注释包括中英文,先英后中,中英之间空一行。
1. 创建py文件
首先创建一个python文件,命名为kNN.py,并输入以下代码来import这些模块。这些在之后的函数中会有用到。
from numpy import *
import operator
import matplotlib.pyplot as plt
from os import listdir
2. k-近邻算法函数
继续在kNN.py 文件中输入以下代码
与Python2 的主要不同:字典的.iteritems()方法在Python3中被删除,故用.items()替代。
参数说明(四个):
-
in_x: 是一个vector。 需要进行分类的向量。
-
data_set: 是一个matrix。训练的样本数据集。如果其有m行n列,那么共有m个数据,每个数据有n个特征值。
-
labels: 是一个vector。为样本分类的标签向量,挨个顺序对应data_set, 所以其元素数量与data_set的行数相同。
-
k: 是一个scalar。用于选择近邻的数据的数量。
def classify0(in_x, data_set, labels, k):
# 1 calculate distance
# 1 计算距离
## data_set rows number, which means the number of data, scalar
## data_set 的行数,意味着有多少个数据,是标量
data_set_size = data_set.shape[0]
## copy "in_x" by "data_set_size" times on row,
## and 1 time on column. Then get the difference between
## "in_x" to each element in "data_set"
## 把向量 "in_x" 在行方向上复制 "data_set_size" 次,
## 在列方向上复制1次,然后计算 in_x 与 "data_set" 每个数据之间的差,
## 用于之后的距离计算
diff_mat = tile(in_x, (data_set_size, 1)) - data_set
## below are the processes to calculate Euclidean distance
## 下面是利用上边的差计算欧几里得距离的过程
sq_diff_mat = diff_mat**2
### "axis=1" means summing for each row
### "axis=1" 意味着每一行内部自身求和
sq_distances = sq_diff_mat.sum(axis=1)
distances = sq_distances**0.5
# 2 get ascending sorted distance's index
# 2 按升序把距离排序,排好序后显示的为索引值,非距离值
sorted_dist_indices = distances.argsort()

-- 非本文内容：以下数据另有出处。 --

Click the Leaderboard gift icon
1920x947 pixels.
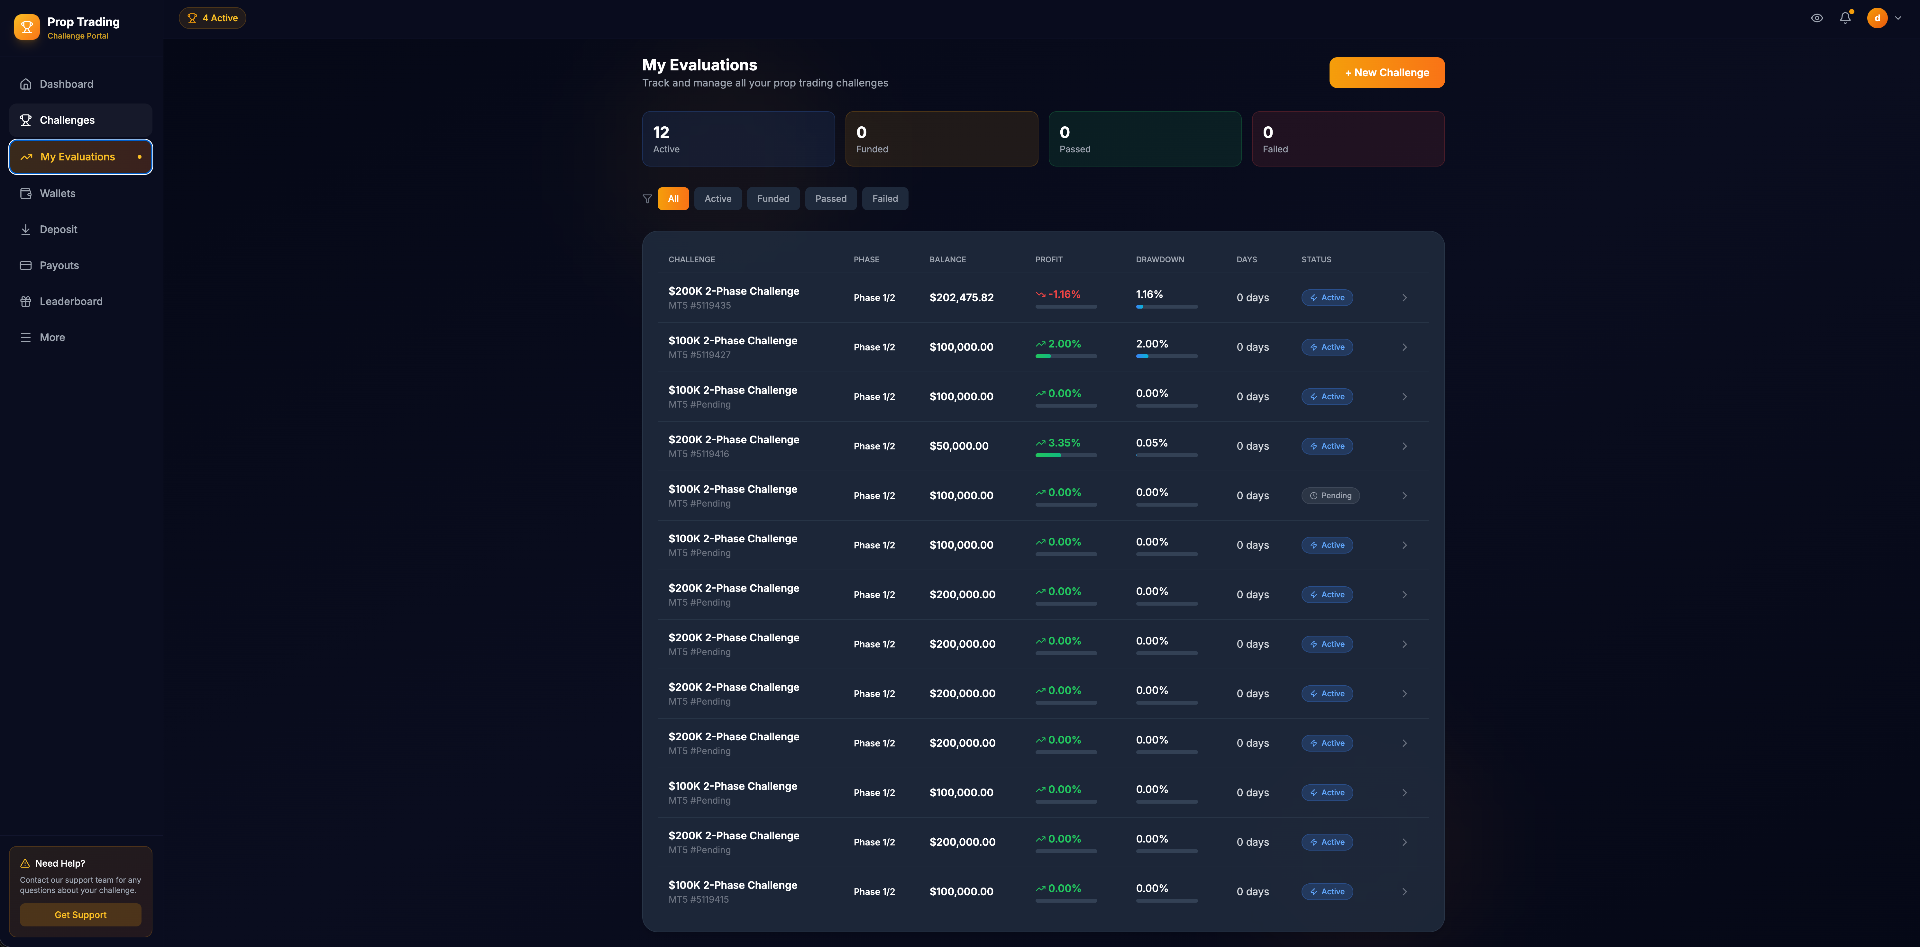[26, 301]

# 3 choose the first k smallest distances by using a dictionary to record
# 3 选择前k个距离最近的点,通过字典来记录
class_count = {}
for i in range(k):
vote_label = labels[sorted_dist_indices[i]]

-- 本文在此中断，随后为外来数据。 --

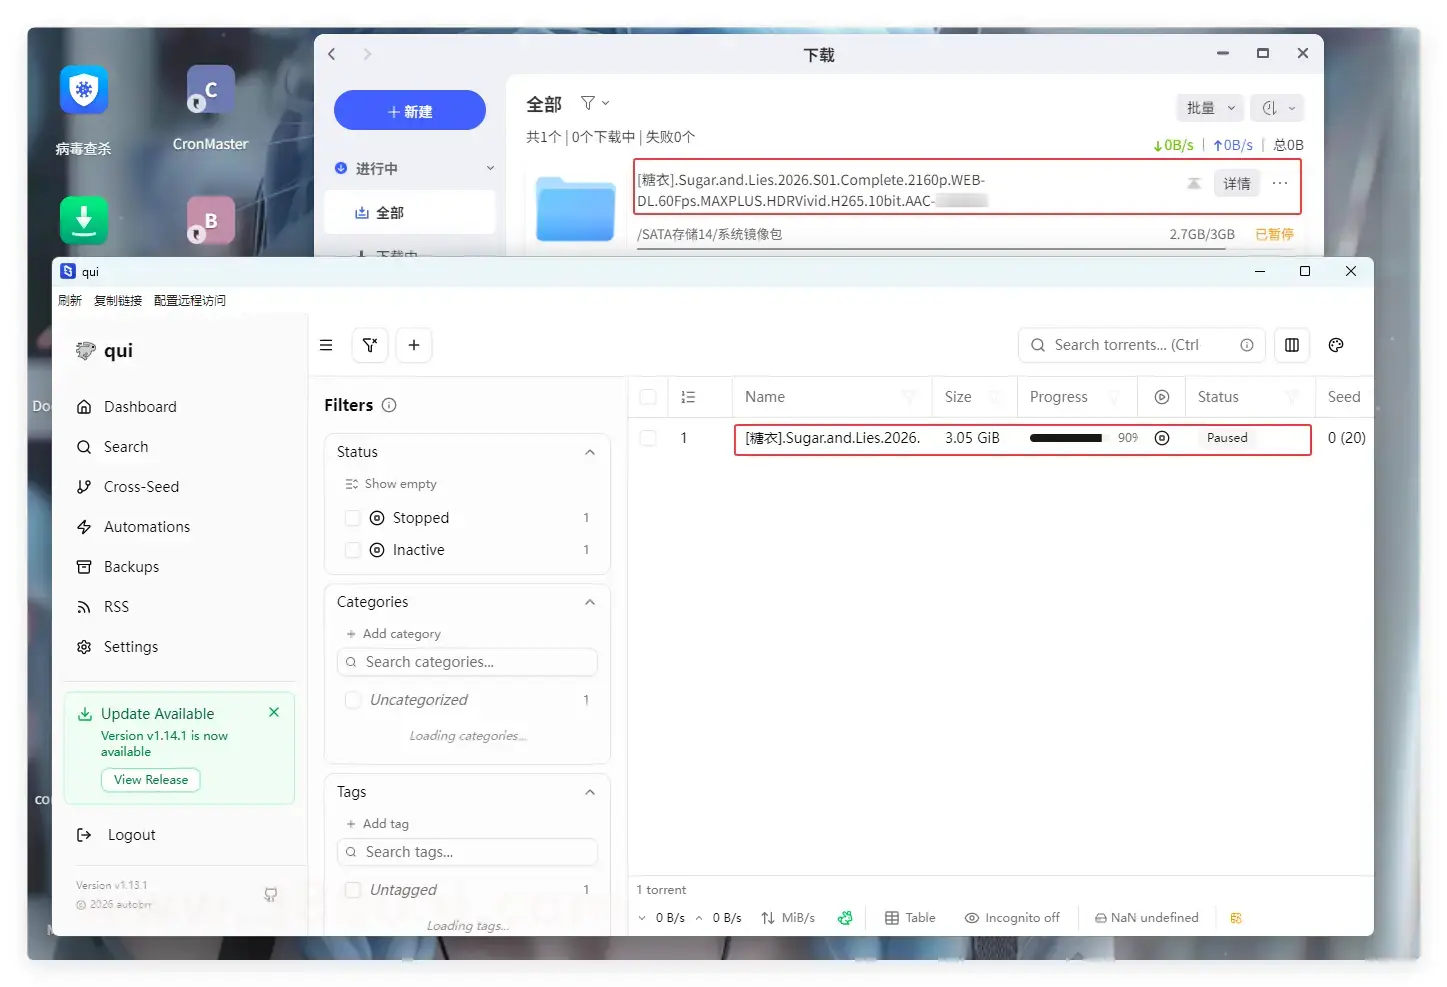
Task: Open the 批量 dropdown in the download window
Action: coord(1208,107)
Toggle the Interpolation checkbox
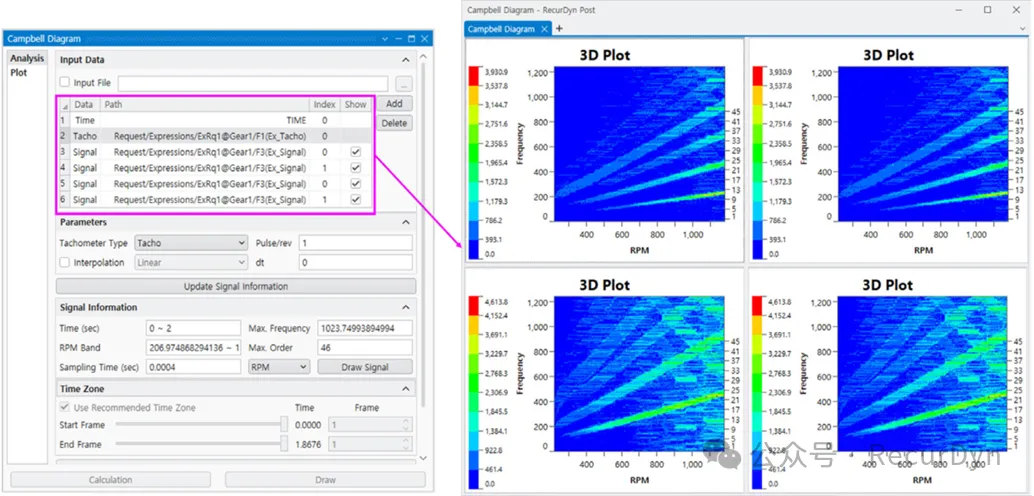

class_count[vote_label] = class_count.get(vote_label, 0) + 1
# 4 sort labels by frequency by descending order
# 4 按label出现的次数降序排序
sorted_class_count = sorted(class_count.items(),
## use operator.itemgetter(1) to sort
## by the second element,
## which is the value in the dictionary
## 使用operator.itemgetter(1)对第二个元素排序,
## 也就是字典中的value
key=operator.itemgetter(1),
## sort by descending order
##降序排序
reverse=True)
## return the label with the most appearence
## 返回出现次数最多的标签,可能是标量,字符串等等
return sorted_class_count[0][0]
3. 将txt文件内数据转换为Numpy格式数据的函数
同理,以下所有小节代码都在kNN.py 文件中输入,不再赘述
与书中代码不同的说明:因为之后要打开的两个文件的标签不一致,一个是数字标签,一个是文字标签,故与书中稍有不同。
参数说明(一个):
- filename: 是一个string。要打开的文件的全名,需要包含后缀名,例如: ‘datingTestSet2.txt’ 。该文件需要与kNN.py放在同一目录,才能在默认情况下打开。

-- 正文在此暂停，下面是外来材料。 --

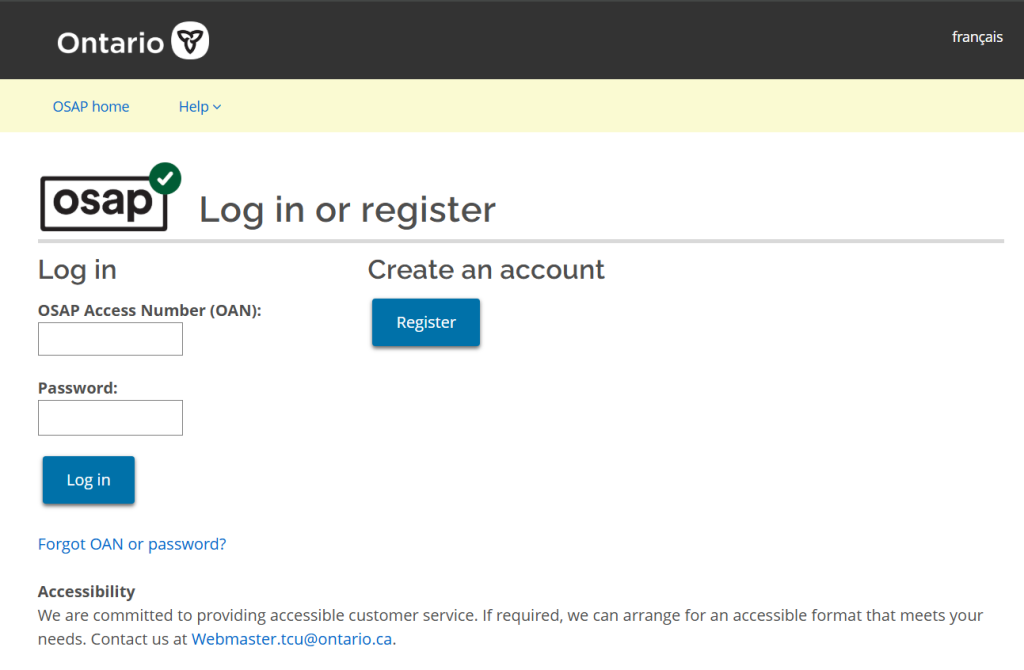1024x670 pixels.
Task: Focus the Password input box
Action: (110, 417)
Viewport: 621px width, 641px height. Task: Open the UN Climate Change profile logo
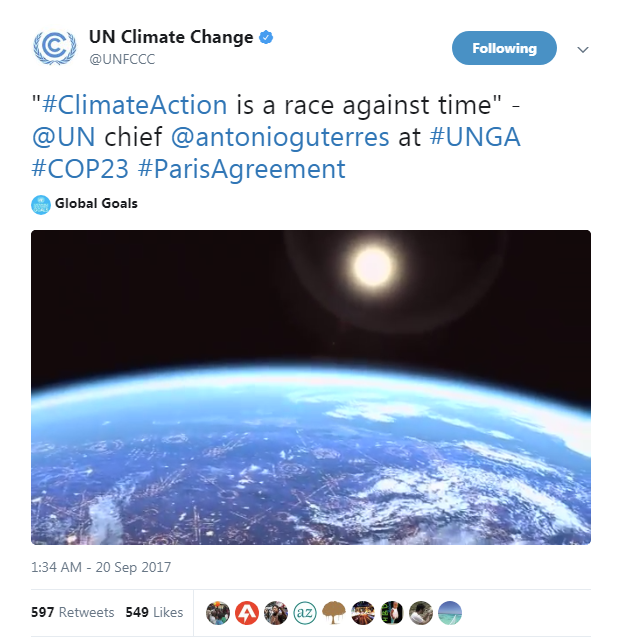point(54,47)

def file2matrix(filename):
fr = open(filename)
# return a list which includes all lines
# 返回列表,元素是每行的数据
array_of_lines = fr.readlines()
number_of_lines = len(array_of_lines)
# create a matrix having "number_of_lines" rows and 3 columns,
# whose elements are all zeros.
# 创建一个元素全为0,"number_of_lines" 行,3列的矩阵
return_mat = zeros(number_of_lines, 3))
class_label_vector = []
index = 0
# below are some differences comparing codes in books,
# which are illustrated at begining of this chapter
# 下边的与书中的代码不同, 在本小节的开头有说明
labels = {'didntLike': 1, 'smallDoses: 2, 'largeDoses': 3}
for line in array_lines:
# delete space on two side
# 删除每行两边的空白符
line = line.strip()
# delete horizontal tabs between each element
# 删除行内各元素间的横向制表符,并返回list
list_from_line = line.split('\t')
# copy the three features of each data
# 复制每个数据的三个所有特征
return_mat[index, :] = list_from_line[0:3]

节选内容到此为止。